High-Efficiency Advanced Audio Coding (AAC+) is a standard for encoding audio data that far exceeds existing formats for quality and space, including mp3 and ogg.
Here’s a quote about people’s general perception of quality of AAC+ from the wikipedia article:
Scientific testing by the European Broadcasting Union has indicated that HE-AAC at 48 kbit/s was ranked as “Excellent” quality using the MUSHRA scale. [7]. MP3 in the same testing received a score less than half that of HE-AAC and was ranked “Poor” using the MUSHRA scale. Data from this testing also indicated that some individuals confused 48 kbit/s encoded material with an uncompressed original.
Try out this 32kbps example:
HE-AAC+v2 (44100Hz Stereo@32kbps) 1.1 MB (http://teknoraver.net/software/mp4tools/)

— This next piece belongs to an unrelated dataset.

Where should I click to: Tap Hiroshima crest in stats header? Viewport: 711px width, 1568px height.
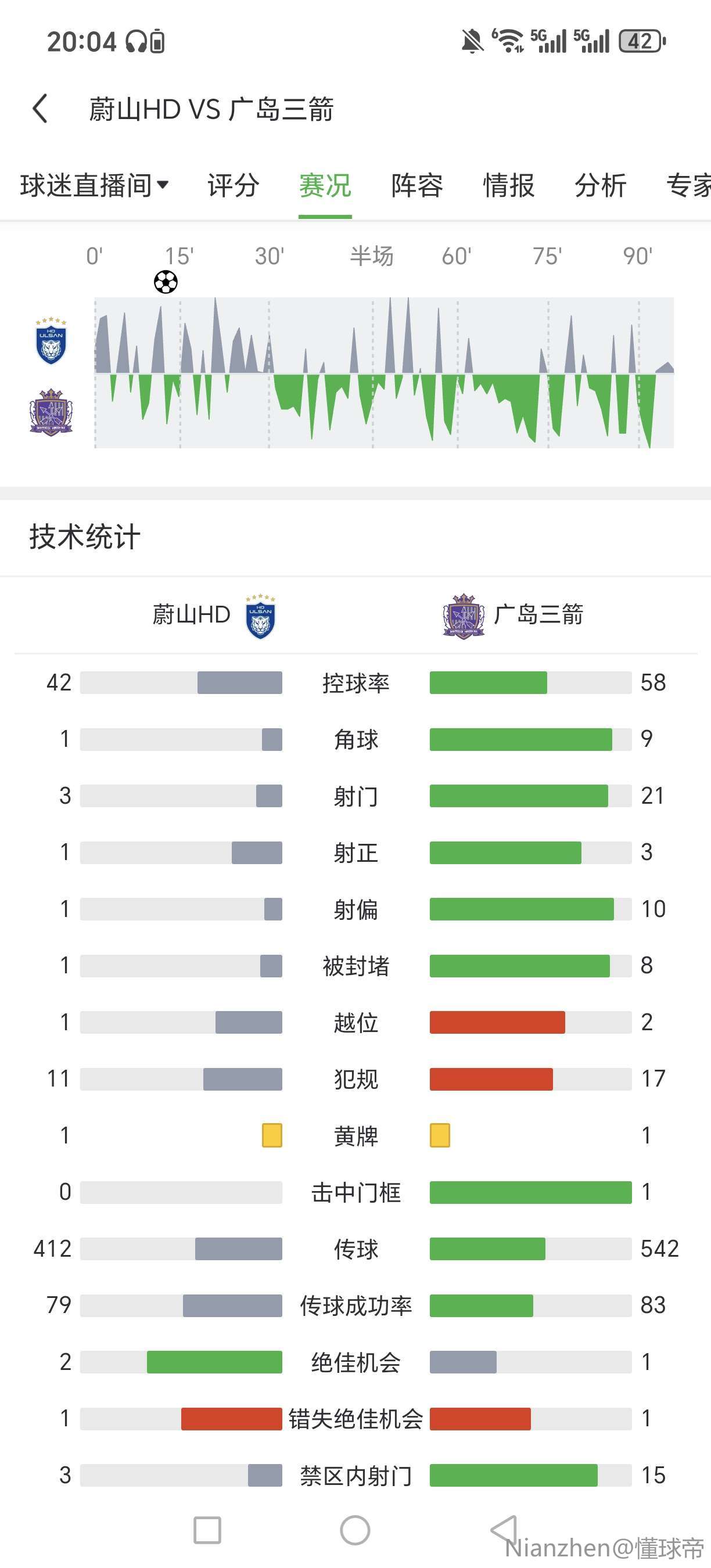pos(463,616)
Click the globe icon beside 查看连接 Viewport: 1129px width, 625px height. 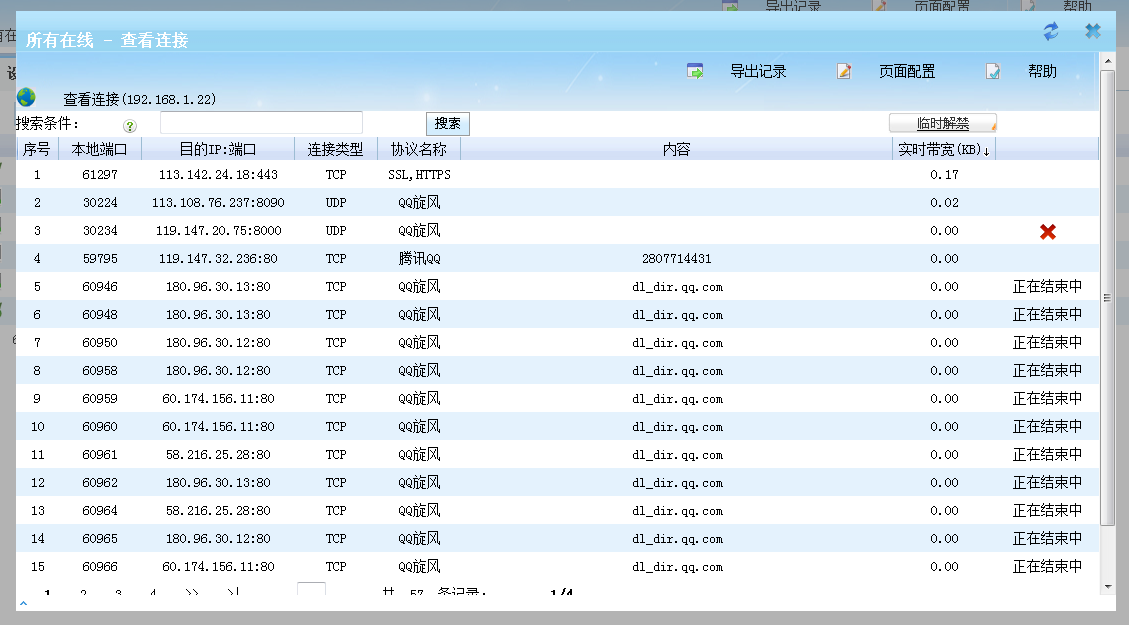point(26,98)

That example is about 4:30 in length and weighs in at 1.1mb. My 192kbps songs of that length come in at 6mb+. A 6x savings is downright impressive.
Audiophiles will surely detect difficiencies in the audio. I feel I can if I really listen. But just listening for enjoyment and considering the space savings, this is a real miracle of an encoding format. I say this because only a few years ago a 64kbps mp3 stream was worse than am radio quality.